How to complete this task: Return each line of the data below unchanged, please.

(Records from a data collection)
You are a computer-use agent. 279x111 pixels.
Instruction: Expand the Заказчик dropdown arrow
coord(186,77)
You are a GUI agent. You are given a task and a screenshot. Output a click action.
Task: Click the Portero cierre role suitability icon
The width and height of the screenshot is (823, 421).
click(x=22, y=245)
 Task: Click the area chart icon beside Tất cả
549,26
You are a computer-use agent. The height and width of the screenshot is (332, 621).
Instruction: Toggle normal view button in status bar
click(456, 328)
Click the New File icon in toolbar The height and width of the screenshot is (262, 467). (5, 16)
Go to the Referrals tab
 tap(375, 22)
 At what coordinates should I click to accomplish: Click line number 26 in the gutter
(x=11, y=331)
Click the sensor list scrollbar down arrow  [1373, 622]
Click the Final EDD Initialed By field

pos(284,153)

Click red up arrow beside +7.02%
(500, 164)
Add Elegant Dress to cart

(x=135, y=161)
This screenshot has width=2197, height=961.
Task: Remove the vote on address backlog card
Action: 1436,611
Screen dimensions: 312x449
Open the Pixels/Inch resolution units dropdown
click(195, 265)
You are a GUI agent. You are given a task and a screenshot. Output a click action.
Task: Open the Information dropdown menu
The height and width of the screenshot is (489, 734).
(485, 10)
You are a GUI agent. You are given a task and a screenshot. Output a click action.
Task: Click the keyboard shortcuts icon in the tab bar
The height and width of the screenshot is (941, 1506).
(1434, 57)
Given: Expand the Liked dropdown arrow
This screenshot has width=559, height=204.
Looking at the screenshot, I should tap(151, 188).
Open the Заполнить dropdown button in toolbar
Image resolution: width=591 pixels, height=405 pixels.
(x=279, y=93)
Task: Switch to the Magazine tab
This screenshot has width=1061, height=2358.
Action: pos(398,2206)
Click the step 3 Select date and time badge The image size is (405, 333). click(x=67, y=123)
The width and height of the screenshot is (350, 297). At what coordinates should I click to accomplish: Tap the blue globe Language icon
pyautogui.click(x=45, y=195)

The completed task:
You are a computer-use agent. 279x111 pixels.
Instruction: Expand the Заказчик dropdown arrow
coord(186,77)
You are a GUI agent. You are given a task and a screenshot. Output a click action.
Task: Click the Portero cierre role suitability icon
The width and height of the screenshot is (823, 421).
click(x=22, y=245)
 Task: Click the area chart icon beside Tất cả
549,26
You are a computer-use agent. The height and width of the screenshot is (332, 621).
Instruction: Toggle normal view button in status bar
click(456, 328)
Click the New File icon in toolbar The height and width of the screenshot is (262, 467). (5, 16)
Go to the Referrals tab
 tap(375, 22)
 At what coordinates should I click to accomplish: Click line number 26 in the gutter
(x=11, y=331)
Click the sensor list scrollbar down arrow  [1373, 622]
Click the Final EDD Initialed By field

pos(284,153)

Click red up arrow beside +7.02%
(500, 164)
Add Elegant Dress to cart

(x=135, y=161)
This screenshot has width=2197, height=961.
Task: Remove the vote on address backlog card
Action: 1436,611
Screen dimensions: 312x449
Open the Pixels/Inch resolution units dropdown
click(195, 265)
You are a GUI agent. You are given a task and a screenshot. Output a click action.
Task: Open the Information dropdown menu
The height and width of the screenshot is (489, 734).
(485, 10)
You are a GUI agent. You are given a task and a screenshot. Output a click action.
Task: Click the keyboard shortcuts icon in the tab bar
The height and width of the screenshot is (941, 1506).
(1434, 57)
Given: Expand the Liked dropdown arrow
This screenshot has width=559, height=204.
Looking at the screenshot, I should tap(151, 188).
Open the Заполнить dropdown button in toolbar
Image resolution: width=591 pixels, height=405 pixels.
(x=279, y=93)
Task: Switch to the Magazine tab
This screenshot has width=1061, height=2358.
Action: pos(398,2206)
Click the step 3 Select date and time badge The image size is (405, 333). click(x=67, y=123)
The width and height of the screenshot is (350, 297). At what coordinates should I click to accomplish: Tap the blue globe Language icon
pyautogui.click(x=45, y=195)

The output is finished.